My walls are 6" thick on 24" centers and the house is 24' x 48'.
I ended up using 1650 # of cellulose.

The way I did it was to cut a 4' x 8' piece of OSB into 5 pieces of 16" x 48" and 1 piece
of 6" x 48"; I also bought a 4' x 375' roll of poly mesh. 

I would cut off a 8' length of the mesh and staple it to the bottom of 2 bays and up the studs 16". I would put a temporary staple in the top end of the mesh to hold it out of the way while I then attached the first 16" x 48" piece of OSB at the bottom of the bays using a couple of drywall screws in each stud. Then I pried out the staple at the top of the mesh and let it lay on the floor.

Using a half gallon plastic scoop, I would put 3 scoops of cellulose in each bay.
Then using an 8" length of 2x4 that had a 2"x2"x12" piece of wood attached to the middle of one side of the 2x4(made like a plunger), I would press the cellulose down in each bay.

Then repeat until you reach the top of the piece of OSB.
Then staple another 16"; add another piece of OSB and so on.
After 5 pieces of OSB, add the 6" piece and use a 2x4 with a shorter handle.
For the last 7" of the bays (my bays were 93" high; 16"x5=80+6=86, that leaves 7"), I
would staple the mesh leaving just a corner open and pack the cellulose in by hand.

Then remove the OSB, compress the cellulose a little with a roller (a paint roller would
probably work just fine; I used the roller that came on the end of material holder like you would use to support long lumber when cutting the end with a miter saw).
It doesn't take much; just enough to keep the cellulose from bulging out the drywall.

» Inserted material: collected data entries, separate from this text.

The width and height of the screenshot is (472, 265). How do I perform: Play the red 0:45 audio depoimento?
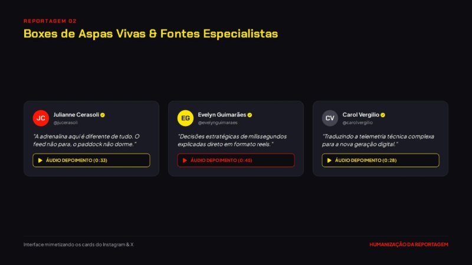[x=235, y=160]
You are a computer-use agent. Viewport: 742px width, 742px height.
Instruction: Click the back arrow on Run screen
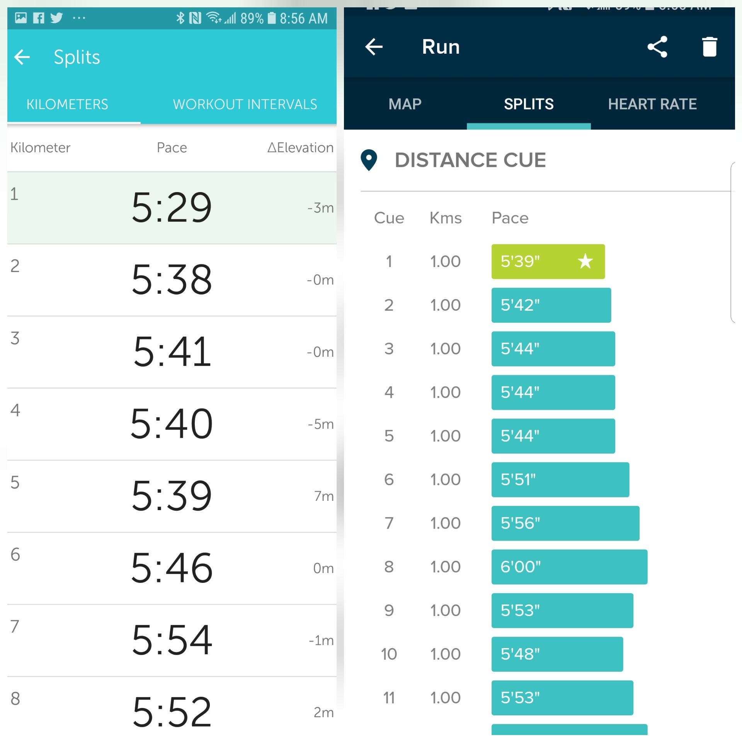[x=376, y=47]
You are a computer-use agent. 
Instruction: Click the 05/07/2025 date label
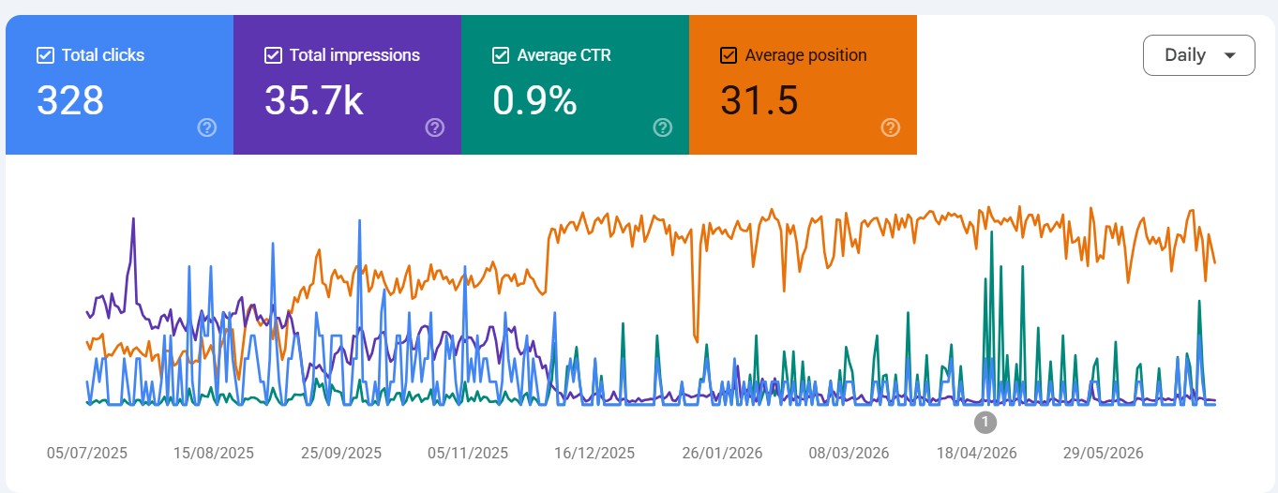pos(87,453)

After finishing the 2 bays, I would then install the drywall before continuing on with another 2 bays.

Of course, you have to cut out openings in the OSB for the electric outlets and switches
and for any 2 bays that are narrower than 48", save them for last as you will need to cut the 48" OSB pieces shorter to match.

Now, the longest part of this method is shredding the cellulose.
I first tried putting some chunks of cellulose in a barrel and used a large drill with an aggressive paint mixer paddle; this was very slow and didn't work out at all.

Then I made a wooden box shaped like an inverted pyramid and put 1/2"x1" wire mesh across the top. I added some 4" high walls around the perimeter to keep the cellulose from brushing off the edge of the mesh.
I made a stand for the box so that I could slide a plastic storage tub under the bottom.

Then it's just a matter of taking chunks of cellulose and rubbing it across the mesh until
you fill the tub.
You need to use gloves and especially you need a good respirator mask.
You will also need to use the mask when you are filling the bays.

I've heard it said that the cellulose needs to be packed to at least 3.5#/cu.ft. in order to
not settle and leave a gap at the top of the bays.

Using this method, you will actually have to press very lightly to even stay under 5#/cu.ft.
I think that I averaged about 5#/cu.ft. on mine.

The method is slow, I admit, but if you had a one or two helpers keeping you supplied
with the shredded cellulose, it would actually go fairly fast.

One thing for sure, you won't have any weakly packed areas with this method.

Best of luck,
Arky


----------



## dalesizemo (Sep 17, 2012)

That sounds pretty intense! I was just going to rent one of the local Lowe's machines by buying the minimum number required (will buy a bulk amount from a Regal supplier) and blow in a foot or so in between the already nailed in place OSB walls ten feet high. My toughest area to compact will be along the walls between the gable ends which have a 4' height above the walls to work with, though i do have the window openings i mentioned and door openings in both of those walls as well. Sounds like it will work, and I have the added advantage of not having to worry about outlets, etc. being cut in, since my inner wall cavity is open for all the plumbing and electrical. 
Thanks for the detailed description! I may use your idea of the 16" at a time on the window and door opening edges that have to be closed in connecting the two walls.


----------



## wisnoskij (Apr 25, 2018)

What do you mean by "#"?

"I ended up using 1650 # of cellulose."
" 3.5#/cu.ft."


----------